En dehors des stades, heureusement, les choses sont mille fois plus nuancées que le reportage de la BBC ne le montre. Il existe, par exemple, en Ukraine, comme dans d'autres pays, des groupes de supporteurs clairement antifachistes. C'est le cas de ceux de l'Arsenal de Kiev, l'autre club de la capitale avec le Dynamo. Mais la BBC n'a pas trouvé interessant de les rencontrer et de les interroger. Le reportage, alors, reflète une partie de la vérité, mais pas toute la réalité

Si cela est faux, comment expliquer que tant de médias en Angleterre ou en France relaient ce débat ?

Il existe sans doutes plusieurs explications. Les Français et les Anglais connaissent mal l'Ukraine. Et là où l'information manque, c'est l'imagination qui fabrique des images. A partir d'un seul reportage on construit toute une théorie, en ajoutant des élements venus de clichés. Et comme le racisme des supporters est un grand probleme en Angeterre (un défenseur de l'équipe de Grande-Bretagne a fermé son compte Twitter pour ne plus recevoir des injures, et David Cameron a du organiser récemment un grand forum anti-raciste), on ne suppose pas que, ailleurs, cela peut être différent. Je crois que, surtout, les médias ne savent pas trop quoi raconter sur l'Ukraine. Il choisissent donc la facilité : grossir exagérément des informations qui font scandale.

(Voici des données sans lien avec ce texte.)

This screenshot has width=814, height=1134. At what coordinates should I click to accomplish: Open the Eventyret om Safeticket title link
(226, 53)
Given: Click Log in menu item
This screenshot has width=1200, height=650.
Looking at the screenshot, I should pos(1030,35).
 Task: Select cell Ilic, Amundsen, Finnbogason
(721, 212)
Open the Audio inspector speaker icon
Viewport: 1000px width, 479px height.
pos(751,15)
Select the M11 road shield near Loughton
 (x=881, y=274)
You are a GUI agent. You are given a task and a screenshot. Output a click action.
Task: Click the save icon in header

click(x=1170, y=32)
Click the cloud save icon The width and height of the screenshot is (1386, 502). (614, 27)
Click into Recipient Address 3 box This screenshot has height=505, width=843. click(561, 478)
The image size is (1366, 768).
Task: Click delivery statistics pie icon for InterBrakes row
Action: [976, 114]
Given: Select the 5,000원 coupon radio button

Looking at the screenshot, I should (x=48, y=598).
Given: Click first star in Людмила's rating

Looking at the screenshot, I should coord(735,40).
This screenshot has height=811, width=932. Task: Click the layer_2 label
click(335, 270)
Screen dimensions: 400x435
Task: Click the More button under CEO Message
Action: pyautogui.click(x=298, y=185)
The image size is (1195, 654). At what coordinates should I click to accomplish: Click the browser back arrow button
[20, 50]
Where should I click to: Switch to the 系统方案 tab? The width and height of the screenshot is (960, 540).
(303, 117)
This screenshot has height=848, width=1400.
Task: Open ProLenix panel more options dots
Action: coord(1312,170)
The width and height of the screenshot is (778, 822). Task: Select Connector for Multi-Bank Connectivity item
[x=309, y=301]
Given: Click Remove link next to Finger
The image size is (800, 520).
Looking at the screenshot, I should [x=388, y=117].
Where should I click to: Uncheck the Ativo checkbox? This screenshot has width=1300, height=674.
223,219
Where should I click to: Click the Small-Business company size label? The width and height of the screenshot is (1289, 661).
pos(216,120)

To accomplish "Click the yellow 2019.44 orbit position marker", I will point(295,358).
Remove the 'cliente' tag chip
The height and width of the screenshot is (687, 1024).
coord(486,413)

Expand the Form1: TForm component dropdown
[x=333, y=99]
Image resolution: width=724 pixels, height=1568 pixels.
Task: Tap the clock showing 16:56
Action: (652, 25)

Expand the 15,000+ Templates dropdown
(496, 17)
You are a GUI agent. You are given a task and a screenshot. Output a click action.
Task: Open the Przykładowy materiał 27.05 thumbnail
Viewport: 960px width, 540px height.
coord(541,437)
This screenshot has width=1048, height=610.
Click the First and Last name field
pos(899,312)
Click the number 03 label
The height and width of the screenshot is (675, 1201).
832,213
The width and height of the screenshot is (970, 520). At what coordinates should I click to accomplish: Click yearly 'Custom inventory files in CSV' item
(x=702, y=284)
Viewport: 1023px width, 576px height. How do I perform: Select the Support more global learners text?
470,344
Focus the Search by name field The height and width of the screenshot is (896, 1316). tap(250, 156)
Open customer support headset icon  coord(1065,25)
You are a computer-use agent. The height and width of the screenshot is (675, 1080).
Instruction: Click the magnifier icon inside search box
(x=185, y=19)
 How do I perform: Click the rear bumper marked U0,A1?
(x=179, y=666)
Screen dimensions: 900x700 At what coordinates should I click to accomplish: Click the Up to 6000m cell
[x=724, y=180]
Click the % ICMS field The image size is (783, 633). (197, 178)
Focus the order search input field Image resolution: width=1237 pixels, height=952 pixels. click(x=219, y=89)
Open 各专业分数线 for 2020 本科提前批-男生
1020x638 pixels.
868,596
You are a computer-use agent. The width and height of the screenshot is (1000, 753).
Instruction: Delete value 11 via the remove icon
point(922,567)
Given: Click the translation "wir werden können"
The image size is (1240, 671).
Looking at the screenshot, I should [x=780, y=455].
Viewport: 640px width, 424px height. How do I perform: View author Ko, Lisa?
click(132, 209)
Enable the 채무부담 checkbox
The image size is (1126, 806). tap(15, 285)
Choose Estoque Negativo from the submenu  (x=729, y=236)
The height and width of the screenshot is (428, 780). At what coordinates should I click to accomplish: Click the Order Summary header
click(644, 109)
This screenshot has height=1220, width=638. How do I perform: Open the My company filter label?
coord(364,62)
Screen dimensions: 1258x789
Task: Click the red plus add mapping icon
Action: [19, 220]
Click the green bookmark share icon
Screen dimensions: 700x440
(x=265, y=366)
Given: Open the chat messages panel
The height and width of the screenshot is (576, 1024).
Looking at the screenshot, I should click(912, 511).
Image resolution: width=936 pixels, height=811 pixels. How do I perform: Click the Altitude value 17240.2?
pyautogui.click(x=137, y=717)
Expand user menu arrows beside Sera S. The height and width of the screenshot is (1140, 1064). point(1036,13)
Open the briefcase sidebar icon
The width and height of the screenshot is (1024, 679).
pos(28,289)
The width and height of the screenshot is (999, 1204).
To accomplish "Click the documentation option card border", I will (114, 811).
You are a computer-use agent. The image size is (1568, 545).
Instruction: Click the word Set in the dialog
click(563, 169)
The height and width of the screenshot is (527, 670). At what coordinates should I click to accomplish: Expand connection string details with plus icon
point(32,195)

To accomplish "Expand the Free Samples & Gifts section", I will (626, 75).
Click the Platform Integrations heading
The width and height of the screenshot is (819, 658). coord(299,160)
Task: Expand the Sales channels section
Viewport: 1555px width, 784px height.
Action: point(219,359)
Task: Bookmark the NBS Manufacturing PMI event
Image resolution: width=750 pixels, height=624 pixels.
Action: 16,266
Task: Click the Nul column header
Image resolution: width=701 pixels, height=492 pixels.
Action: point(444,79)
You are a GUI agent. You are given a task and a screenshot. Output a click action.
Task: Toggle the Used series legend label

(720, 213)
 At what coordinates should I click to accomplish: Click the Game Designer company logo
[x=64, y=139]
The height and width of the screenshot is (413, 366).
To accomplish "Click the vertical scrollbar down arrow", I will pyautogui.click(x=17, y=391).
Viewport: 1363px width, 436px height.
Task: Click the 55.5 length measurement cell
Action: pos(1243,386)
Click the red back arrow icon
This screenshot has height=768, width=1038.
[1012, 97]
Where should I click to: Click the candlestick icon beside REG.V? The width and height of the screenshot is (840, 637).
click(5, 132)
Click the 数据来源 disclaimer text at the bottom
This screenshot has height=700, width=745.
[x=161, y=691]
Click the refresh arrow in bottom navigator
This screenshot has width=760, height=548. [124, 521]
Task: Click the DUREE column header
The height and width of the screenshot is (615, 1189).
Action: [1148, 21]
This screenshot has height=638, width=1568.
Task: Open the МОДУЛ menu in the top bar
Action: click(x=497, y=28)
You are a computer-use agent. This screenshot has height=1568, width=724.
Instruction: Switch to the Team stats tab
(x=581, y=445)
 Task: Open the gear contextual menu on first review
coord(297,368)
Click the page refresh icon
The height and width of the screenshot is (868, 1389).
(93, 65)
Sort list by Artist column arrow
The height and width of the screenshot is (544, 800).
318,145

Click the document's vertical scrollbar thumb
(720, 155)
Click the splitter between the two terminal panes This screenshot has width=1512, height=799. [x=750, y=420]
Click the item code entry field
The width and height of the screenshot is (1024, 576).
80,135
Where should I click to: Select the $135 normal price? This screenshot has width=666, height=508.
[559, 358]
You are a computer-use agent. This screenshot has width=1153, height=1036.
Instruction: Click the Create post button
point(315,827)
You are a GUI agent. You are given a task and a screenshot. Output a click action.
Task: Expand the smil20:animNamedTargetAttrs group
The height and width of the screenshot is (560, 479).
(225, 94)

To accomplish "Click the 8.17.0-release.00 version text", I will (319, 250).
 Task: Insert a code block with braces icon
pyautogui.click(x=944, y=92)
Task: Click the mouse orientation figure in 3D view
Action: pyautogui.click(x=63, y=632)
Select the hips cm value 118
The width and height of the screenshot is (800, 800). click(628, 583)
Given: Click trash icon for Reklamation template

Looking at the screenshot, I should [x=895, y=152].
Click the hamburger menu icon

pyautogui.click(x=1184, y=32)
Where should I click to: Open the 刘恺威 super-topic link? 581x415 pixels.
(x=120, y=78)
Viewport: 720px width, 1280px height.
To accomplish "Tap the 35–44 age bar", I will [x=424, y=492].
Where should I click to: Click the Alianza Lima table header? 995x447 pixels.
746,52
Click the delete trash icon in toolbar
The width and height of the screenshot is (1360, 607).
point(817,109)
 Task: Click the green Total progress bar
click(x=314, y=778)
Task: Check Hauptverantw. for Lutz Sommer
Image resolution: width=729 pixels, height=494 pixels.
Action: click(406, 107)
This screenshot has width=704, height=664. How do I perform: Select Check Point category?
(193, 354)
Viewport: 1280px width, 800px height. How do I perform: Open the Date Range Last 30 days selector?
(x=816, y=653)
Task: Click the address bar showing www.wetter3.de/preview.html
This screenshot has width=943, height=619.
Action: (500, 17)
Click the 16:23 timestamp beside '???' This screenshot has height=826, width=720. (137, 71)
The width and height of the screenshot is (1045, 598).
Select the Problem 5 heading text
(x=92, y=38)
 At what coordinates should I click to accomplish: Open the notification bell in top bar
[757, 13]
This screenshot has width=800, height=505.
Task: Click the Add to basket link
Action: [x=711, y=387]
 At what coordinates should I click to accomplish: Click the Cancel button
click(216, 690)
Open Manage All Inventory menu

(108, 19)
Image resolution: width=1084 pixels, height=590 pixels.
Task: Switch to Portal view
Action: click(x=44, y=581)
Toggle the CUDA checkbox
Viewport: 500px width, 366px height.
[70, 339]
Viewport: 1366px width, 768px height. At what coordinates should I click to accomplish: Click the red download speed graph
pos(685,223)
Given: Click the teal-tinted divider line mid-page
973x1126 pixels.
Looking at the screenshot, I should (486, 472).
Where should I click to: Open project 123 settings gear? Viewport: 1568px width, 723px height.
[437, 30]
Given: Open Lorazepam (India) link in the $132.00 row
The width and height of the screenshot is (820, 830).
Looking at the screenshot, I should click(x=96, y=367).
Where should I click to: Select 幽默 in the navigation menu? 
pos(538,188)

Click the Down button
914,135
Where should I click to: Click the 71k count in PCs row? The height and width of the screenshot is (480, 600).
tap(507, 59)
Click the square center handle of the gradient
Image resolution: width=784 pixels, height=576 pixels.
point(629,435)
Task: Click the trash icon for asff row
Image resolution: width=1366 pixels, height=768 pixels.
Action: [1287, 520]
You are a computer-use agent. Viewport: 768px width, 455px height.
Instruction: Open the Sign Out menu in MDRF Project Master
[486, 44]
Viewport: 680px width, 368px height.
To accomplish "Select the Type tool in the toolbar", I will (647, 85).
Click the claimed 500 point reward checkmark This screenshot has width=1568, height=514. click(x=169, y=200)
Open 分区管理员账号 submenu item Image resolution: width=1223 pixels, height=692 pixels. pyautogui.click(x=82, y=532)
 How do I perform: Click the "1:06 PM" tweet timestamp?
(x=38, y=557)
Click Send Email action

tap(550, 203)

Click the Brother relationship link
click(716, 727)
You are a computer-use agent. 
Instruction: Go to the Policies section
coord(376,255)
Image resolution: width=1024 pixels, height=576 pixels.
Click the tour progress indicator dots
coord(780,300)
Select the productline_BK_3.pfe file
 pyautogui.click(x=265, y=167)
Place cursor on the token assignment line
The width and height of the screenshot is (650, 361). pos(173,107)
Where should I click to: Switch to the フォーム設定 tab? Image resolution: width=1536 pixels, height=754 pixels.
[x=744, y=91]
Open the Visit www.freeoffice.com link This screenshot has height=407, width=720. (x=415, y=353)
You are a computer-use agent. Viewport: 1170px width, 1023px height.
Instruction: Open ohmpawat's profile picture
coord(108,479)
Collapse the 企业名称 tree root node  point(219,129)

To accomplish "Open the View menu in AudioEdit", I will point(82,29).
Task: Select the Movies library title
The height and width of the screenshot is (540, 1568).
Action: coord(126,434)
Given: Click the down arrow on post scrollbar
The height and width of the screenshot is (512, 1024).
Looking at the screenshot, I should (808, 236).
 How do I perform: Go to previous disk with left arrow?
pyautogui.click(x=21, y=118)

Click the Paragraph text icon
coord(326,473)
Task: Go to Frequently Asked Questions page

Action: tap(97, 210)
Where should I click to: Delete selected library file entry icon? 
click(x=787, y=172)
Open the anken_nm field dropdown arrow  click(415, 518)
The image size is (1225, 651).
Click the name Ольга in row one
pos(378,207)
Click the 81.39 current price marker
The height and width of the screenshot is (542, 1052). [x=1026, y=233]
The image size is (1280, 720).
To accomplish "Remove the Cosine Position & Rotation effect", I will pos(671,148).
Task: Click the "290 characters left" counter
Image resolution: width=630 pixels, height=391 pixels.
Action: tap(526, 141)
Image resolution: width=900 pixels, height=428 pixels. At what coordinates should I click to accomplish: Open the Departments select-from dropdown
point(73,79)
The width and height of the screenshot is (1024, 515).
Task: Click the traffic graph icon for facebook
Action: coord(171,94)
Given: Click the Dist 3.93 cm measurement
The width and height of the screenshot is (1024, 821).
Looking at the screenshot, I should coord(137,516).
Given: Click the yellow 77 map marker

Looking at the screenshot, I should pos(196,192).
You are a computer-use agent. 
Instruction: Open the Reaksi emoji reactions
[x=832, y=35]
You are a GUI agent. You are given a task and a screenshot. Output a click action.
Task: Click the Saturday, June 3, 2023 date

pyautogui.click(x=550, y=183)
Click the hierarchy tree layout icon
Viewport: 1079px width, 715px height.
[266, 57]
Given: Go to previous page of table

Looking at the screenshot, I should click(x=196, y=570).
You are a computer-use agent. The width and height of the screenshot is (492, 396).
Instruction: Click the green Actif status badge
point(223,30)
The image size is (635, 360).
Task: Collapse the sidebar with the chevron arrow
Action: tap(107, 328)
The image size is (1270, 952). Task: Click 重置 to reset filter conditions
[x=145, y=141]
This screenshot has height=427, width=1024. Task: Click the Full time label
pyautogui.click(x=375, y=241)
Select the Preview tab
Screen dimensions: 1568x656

Le racisme est-il un problème si diffusé en Ukraine ?  

L'Ukraine n'est pas un île paradisiaque. C'est un pays d'Europe centrale qui connaît les mêmes tensions que tous les pays du continent. Selon les statistiques officielles, durant l'année passée, 26 étrangers au physique non-européens ont été agressés dans les rues. Mais l'Ukraine n'est pas une territoire de xénophobie massive, ou d'aggressivité trop élévée. Notre extrème-droite n'arrive pas à passer le seuil des 3%, à chaque élection législative, ce qui lui permettrait d'être présente au parlement. Nous sommes donc très loin des scores qu'elle fait, par exemple, en Hongrie ou en France, deux pays européens où elle est particulièrement forte.

D'après-vous faut-il s'attendre à des actes racistes pendant l'euro de football ?

Personne n'est à l'abri d'une initiative indivuduelle prise par quelqu'un qui voudrait se retrouver au centre de l'attention. En revanche, je ne vois aucune organisation importante appelant à manifester au nom d'idées racistes. Nous avons quantité d'autres difficultés mais heureusement, à ce jour, pas celle-là.